J’ai eu la chance en fin d’août de faire ma 3e marche pèlerine avec une amie complice. Marcher à deux sécurise mais surtout permet d’aller plus loin, d’avoir un regard plus grand, de partager un vécu au-delà des mots.
Avec un peu de recul, ce qui m’impressionne le plus c’est de voir oh combien chacune de ses marches fut différente tant au niveau des paysages rencontrés qu’au niveau de l’invitation intérieure.
En fait, ce qui interpelle lorsqu’on n’a rien d’autre à faire que de marcher dans la journée, c’est d’abord le corps qui envoie parfois des messages de révolte (fatigue, douleur aux pieds, aux épaules…) ou de résilience (le sac à dos devient moins lourd au fil des jours). Faire corps avec son corps c’est apprendre à l’écouter, le respecter, faire face à ses limites et s’émerveiller de ce qu’il offre aussi.
Ensuite, le paysage qui nous saisit ou dont on lasse, la route rectiligne ou sinueuse, le sol asphalté ou boueux, les rivières limpides ou brunes, la température fraîche ou torride, les maisons fragiles ou solides, somptueuses ou simples, les églises ouvertes ou fermées mais surtout celles qu’on nous ouvre, le repas élaboré ou minimal, les nuages, la pluie, l’arbre qui offre son ombre furent autant de compagnons de route tout comme l’aigle, le héron blanc, la colombe ou la guêpe.
Et que dire des gens que l’on croise et qui deviennent phares à leur manière. La force de leur témoignage trouve écho lorsque nos cœurs sont avides de rencontres et ouverts à l’autre, parfois par nécessité ou par la grâce de l’instant.
Chaque évènement ou rencontre devient prétexte à un dialogue intérieur, à un questionnement. Comment réagir lorsqu’on est empêtré ? On ressent dans nos trippes la nécessité d’avancer même si c’est vers un inconnu. Osera-t-on interpeller l’autre pour un peu d’eau, un coin d’ombre et se rendre compte qu’on reçoit tellement plus que ce qu’on a demandé ! Reconnaître nos fragilités, être invité à évaluer la solidité de ses fondations, goûter à l’accueil et devenir lieu d’accueil à son tour. Parfois on creuse en marchant, parfois on a des ailes…
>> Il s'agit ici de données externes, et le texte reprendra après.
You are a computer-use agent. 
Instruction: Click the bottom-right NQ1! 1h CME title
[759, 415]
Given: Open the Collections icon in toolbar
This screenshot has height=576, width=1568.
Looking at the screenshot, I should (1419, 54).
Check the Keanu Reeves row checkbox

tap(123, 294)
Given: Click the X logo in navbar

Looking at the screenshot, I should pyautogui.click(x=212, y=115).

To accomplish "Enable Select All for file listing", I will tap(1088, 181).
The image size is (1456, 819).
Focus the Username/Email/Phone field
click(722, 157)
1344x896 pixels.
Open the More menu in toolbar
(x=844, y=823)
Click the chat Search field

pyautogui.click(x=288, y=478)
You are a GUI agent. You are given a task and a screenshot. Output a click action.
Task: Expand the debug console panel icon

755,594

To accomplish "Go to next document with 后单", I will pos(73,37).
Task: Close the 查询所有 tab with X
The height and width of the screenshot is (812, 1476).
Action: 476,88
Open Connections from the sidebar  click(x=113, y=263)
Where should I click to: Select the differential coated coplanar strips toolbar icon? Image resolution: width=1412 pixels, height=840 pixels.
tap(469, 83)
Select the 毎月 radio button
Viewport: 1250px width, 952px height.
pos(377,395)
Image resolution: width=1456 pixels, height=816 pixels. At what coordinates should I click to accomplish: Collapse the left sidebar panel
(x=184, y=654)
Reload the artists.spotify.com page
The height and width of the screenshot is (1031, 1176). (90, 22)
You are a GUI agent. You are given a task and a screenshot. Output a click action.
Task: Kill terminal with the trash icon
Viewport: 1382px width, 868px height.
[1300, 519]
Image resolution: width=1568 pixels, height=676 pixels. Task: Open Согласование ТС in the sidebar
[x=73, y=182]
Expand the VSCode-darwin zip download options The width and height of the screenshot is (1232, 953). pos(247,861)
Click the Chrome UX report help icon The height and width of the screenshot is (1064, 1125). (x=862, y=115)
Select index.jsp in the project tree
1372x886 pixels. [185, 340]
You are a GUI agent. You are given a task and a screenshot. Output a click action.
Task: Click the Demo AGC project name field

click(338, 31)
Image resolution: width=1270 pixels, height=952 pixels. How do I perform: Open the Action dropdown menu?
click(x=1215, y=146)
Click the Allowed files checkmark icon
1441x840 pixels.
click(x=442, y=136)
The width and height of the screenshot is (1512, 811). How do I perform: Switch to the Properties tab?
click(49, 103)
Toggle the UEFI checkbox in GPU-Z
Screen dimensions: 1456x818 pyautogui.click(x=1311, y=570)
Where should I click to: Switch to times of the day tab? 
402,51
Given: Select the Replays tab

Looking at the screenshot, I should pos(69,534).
Curieusement ce dernier chemin, celui de la marche autour du lac St-Pierre, ne fut pas du tout tel que nous l’imaginions au départ. Et s’il n’a pas suscité le même émerveillement par ses paysages que celui de Notre-Dame de Katapakan ou de Compostelle. Il nous a mené ailleurs car le sacré transcendait l’esthétique et nous rejoignait autrement, en dehors de toute attente et bien au-delà.
La marche pèlerine c’est l’appel à s’arrêter autrement pour mieux sentir, écouter, voir et prendre le temps de rendre grâce pour tout cela. C’est aussi la confiance qui donne l’élan et dynamise nos pas sans savoir clairement où ils nous mèneront.
On peut passer au travers du quotidien, amasser ou brasser l’inutile et ne pas goûter à l’essentiel. Une perspective nouvelle en changeant de cadre facilite certes la prise de recul nécessaire. Il en va de même pour nos réactions qu’on a le temps de soupeser pour réajuster nos balances. Une meilleure connaissance de soi implique un regard plus juste et bienveillant. Ce travail laisse une empreinte indéniable, indélébile.
Maintenant l’heure est à marcher chez moi en créant cet espace d’ouverture qui permet de se faire interpeller par ce et ceux qui m’entourent au quotidien, forte d’une confiance d’y puiser un substrat vital pour l’âme. Chercher toujours ce qu’il y a de nouveau sur le chemin car chaque jour peut être lieu de découverte.
Cette invitation est envoyée à chacun ( e ) avec celle de LE trouver en travers de notre route, le plus souvent possible, comme Guide, Compagnon, Source de Vie.